Electroconvulsive therapy (ECT) is a safe and effective treatment for severe episodes of major depression, repeated suicide thoughts or attempts, mania, and some types of schizophrenia when all other measures of psychopharmacology and psychotherapies have been ineffective. It involves the use of a brief, controlled electrical current to produce a seizure within the brain. This seizure activity is believed to bring about certain biochemical changes that may cause symptoms to diminish or even disappear.

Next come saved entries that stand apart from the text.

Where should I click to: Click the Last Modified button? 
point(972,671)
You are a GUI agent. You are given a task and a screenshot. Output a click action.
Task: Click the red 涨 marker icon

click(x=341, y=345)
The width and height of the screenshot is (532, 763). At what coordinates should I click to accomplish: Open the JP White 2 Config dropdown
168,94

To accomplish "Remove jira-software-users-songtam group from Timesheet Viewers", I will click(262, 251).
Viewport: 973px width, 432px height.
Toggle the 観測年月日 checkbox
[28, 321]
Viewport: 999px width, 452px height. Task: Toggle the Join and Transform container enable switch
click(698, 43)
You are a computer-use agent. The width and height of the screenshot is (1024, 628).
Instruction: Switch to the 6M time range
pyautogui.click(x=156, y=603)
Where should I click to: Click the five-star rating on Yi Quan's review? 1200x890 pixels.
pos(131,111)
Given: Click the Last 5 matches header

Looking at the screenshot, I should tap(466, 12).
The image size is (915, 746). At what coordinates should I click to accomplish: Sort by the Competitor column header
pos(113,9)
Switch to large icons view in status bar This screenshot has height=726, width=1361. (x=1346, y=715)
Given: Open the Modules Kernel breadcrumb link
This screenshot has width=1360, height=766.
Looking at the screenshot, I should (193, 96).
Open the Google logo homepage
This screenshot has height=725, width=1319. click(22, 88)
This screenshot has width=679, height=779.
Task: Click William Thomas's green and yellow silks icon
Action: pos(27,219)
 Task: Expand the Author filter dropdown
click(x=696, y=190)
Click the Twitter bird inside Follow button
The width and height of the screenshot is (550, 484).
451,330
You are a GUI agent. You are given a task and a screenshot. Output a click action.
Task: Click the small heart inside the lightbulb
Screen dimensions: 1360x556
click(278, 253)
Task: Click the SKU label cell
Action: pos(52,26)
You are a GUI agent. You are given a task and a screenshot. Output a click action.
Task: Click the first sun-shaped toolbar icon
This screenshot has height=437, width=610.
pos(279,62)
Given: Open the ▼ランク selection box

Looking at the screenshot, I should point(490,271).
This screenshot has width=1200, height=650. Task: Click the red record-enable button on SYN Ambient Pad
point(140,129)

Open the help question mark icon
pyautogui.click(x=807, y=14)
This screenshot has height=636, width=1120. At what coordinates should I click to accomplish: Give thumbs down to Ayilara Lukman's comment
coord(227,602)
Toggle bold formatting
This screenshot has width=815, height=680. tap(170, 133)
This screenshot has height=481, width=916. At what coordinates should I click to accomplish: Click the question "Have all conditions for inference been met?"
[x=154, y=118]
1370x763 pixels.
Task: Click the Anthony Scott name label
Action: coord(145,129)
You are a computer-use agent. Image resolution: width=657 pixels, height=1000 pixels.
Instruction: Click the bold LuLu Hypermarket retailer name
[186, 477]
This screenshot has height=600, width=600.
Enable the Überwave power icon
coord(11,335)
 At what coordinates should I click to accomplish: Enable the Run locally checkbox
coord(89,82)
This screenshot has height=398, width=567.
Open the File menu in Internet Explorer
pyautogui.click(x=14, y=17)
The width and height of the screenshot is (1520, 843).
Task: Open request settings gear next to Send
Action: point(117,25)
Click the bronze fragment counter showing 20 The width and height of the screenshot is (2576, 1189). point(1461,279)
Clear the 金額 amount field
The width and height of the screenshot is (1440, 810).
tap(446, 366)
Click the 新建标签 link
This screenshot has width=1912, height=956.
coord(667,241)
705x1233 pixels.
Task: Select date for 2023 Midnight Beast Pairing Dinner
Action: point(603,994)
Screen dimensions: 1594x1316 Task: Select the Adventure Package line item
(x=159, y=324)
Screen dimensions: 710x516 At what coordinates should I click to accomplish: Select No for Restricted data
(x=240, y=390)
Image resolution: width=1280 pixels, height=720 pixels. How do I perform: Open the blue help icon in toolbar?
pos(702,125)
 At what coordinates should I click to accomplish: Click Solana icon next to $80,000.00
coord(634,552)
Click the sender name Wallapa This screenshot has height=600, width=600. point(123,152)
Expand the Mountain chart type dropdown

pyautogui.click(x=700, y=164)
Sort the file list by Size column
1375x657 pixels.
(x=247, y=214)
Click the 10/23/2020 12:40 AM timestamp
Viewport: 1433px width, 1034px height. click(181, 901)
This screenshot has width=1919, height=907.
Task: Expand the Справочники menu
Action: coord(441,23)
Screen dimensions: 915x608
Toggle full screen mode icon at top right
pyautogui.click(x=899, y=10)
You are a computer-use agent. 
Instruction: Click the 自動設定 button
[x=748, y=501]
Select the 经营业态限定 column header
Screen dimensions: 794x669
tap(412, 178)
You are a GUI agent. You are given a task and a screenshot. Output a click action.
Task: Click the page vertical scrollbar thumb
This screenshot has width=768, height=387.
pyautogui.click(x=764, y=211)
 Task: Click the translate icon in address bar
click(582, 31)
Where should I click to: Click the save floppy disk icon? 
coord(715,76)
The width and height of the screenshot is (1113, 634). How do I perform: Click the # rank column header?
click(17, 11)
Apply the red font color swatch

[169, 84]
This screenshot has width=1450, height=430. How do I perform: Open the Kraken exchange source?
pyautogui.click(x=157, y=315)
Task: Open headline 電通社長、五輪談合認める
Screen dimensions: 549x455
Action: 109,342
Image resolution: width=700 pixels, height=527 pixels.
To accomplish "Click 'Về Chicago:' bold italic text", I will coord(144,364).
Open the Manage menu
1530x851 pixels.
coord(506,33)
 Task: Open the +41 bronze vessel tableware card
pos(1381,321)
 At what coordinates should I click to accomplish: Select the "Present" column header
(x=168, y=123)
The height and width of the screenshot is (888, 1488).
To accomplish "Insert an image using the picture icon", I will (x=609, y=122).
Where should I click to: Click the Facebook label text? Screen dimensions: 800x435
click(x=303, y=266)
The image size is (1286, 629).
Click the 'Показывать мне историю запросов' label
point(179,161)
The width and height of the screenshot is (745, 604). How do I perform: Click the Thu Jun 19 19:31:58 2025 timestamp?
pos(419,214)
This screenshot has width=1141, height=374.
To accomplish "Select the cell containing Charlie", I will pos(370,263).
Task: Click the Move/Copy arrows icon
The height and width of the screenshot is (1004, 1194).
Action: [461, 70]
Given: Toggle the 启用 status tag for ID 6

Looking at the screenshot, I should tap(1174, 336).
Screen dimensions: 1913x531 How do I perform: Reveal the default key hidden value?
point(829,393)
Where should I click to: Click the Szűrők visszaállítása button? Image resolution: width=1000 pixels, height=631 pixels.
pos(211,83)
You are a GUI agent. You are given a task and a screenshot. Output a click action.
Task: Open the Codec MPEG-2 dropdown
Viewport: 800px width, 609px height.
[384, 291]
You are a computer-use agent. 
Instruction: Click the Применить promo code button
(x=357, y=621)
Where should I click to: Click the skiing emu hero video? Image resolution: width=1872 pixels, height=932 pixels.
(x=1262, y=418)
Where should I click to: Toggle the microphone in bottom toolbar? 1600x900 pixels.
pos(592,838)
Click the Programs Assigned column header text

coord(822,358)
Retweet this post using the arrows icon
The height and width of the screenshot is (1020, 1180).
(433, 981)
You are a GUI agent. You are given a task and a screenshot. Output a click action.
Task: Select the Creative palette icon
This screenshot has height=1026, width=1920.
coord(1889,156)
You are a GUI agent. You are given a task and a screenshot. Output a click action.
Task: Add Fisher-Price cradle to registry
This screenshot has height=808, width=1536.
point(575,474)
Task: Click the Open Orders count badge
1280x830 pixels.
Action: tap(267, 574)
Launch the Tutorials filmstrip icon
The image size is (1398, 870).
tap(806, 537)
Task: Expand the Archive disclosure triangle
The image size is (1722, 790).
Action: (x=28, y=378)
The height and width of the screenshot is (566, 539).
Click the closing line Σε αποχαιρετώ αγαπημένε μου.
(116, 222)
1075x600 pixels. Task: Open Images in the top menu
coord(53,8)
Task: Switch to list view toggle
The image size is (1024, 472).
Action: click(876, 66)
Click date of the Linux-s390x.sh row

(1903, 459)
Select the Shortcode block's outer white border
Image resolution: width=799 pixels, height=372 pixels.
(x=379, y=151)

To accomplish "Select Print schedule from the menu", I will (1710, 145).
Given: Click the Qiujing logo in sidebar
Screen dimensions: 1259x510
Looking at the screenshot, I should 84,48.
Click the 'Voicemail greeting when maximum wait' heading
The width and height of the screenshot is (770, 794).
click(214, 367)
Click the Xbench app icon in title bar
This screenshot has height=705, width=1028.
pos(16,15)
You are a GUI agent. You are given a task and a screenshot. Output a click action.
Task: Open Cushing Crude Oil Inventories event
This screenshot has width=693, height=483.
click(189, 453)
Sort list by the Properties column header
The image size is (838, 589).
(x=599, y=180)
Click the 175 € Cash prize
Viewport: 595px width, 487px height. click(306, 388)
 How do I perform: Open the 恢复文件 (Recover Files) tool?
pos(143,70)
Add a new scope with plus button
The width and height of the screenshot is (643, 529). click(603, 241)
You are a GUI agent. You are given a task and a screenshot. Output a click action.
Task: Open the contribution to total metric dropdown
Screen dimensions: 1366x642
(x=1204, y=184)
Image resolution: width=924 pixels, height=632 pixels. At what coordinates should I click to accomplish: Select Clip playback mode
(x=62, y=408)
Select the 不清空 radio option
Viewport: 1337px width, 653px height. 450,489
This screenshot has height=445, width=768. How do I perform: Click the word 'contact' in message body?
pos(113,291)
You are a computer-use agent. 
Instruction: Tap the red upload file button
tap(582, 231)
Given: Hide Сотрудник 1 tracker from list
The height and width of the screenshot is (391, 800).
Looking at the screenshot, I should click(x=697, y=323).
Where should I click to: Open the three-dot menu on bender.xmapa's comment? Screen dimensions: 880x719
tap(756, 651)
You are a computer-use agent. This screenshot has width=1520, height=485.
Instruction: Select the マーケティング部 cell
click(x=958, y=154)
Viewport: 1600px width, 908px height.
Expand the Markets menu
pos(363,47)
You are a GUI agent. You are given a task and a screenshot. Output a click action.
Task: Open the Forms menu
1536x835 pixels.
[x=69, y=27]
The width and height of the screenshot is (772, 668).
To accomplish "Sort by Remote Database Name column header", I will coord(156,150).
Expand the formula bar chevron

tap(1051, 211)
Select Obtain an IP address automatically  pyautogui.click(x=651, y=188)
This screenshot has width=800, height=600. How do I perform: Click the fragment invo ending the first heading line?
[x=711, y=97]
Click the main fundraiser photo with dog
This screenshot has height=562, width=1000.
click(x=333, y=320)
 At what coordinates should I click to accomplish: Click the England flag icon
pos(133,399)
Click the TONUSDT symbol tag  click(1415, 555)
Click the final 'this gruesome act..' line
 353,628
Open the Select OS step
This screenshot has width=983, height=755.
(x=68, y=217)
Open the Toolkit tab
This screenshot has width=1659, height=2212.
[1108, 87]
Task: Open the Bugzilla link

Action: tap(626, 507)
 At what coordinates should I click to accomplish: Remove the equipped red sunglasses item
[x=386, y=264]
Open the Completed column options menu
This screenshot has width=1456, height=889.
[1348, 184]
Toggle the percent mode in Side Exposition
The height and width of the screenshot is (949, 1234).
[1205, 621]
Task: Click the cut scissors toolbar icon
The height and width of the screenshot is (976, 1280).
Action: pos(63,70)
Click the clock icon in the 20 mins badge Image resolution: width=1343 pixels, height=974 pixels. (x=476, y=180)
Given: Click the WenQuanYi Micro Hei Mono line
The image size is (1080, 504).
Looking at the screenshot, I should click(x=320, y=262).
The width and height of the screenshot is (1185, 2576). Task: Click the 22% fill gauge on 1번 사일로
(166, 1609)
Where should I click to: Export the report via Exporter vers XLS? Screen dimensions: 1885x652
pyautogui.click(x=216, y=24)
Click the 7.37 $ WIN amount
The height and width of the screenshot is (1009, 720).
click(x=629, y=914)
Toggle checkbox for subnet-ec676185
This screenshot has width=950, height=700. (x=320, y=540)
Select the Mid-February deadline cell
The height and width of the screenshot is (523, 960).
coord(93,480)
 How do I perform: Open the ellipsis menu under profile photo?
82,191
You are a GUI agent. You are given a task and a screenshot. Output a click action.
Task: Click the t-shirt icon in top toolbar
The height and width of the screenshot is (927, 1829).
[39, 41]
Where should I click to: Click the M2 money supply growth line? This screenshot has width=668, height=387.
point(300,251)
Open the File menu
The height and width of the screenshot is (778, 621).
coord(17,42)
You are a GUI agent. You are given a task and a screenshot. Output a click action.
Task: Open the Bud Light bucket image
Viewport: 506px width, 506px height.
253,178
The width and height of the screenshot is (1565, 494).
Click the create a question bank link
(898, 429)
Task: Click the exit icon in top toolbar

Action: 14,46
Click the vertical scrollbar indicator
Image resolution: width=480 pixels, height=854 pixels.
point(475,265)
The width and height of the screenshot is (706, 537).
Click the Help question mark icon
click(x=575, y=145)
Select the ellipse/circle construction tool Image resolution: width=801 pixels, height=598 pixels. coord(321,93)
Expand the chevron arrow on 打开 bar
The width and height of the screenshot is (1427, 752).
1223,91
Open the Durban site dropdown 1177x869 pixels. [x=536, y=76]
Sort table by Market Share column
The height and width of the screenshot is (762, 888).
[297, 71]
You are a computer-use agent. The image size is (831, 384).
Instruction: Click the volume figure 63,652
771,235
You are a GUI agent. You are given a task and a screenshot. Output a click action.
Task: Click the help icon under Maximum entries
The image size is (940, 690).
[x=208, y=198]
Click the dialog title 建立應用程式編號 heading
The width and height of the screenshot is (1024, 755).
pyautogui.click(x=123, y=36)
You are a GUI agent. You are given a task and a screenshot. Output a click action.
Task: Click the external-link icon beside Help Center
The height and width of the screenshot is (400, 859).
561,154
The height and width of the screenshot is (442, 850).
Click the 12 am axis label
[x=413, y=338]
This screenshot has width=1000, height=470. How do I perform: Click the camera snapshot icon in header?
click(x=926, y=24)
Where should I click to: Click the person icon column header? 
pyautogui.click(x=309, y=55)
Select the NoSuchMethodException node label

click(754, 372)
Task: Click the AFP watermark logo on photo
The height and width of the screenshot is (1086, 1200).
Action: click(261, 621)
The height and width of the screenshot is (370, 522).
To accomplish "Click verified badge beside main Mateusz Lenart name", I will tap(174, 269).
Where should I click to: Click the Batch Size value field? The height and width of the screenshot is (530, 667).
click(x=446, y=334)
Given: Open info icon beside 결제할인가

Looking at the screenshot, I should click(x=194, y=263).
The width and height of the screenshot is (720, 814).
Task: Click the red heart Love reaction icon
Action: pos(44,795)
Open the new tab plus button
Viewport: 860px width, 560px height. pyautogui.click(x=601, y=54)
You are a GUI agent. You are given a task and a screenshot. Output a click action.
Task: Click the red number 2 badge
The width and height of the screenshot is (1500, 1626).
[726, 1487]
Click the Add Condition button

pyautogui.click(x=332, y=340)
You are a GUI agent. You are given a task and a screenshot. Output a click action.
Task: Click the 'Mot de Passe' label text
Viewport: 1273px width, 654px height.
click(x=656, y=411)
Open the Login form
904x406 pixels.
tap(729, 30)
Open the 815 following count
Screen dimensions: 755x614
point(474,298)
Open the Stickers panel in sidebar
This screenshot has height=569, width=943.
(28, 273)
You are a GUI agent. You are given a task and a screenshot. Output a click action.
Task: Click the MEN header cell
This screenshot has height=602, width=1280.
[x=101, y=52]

In addition to being referred by a physician or mental health professional, patients can self-refer for ECT. Patients who call speak with the ECT coordinator, a registered nurse, who takes preliminary information such as the patient’s condition and insurance to present to the doctor to determine whether they should be scheduled for an evaluation. Appropriate candidates for ECT are scheduled for an initial evaluation by an ECT-credentialed psychiatrist.
How ECT Is Administered
Prior to treatment, the ECT Department educates patients about the procedure and performs comprehensive psychiatric, medical, and laboratory evaluations to ensure that treatments are administered in the safest, most effective manner possible. ECT treatment can begin within five to seven days after the evaluations are complete. Patient consent (or consent by a legal guardian) is required for ECT treatment and the patient (or legal guardian) may withdraw consent at any time.
ECT is administered at CentraState Monday, Wednesday and Friday mornings. Patients are scheduled for treatment according to their needs for an average of six to 12 treatments on an inpatient or outpatient basis.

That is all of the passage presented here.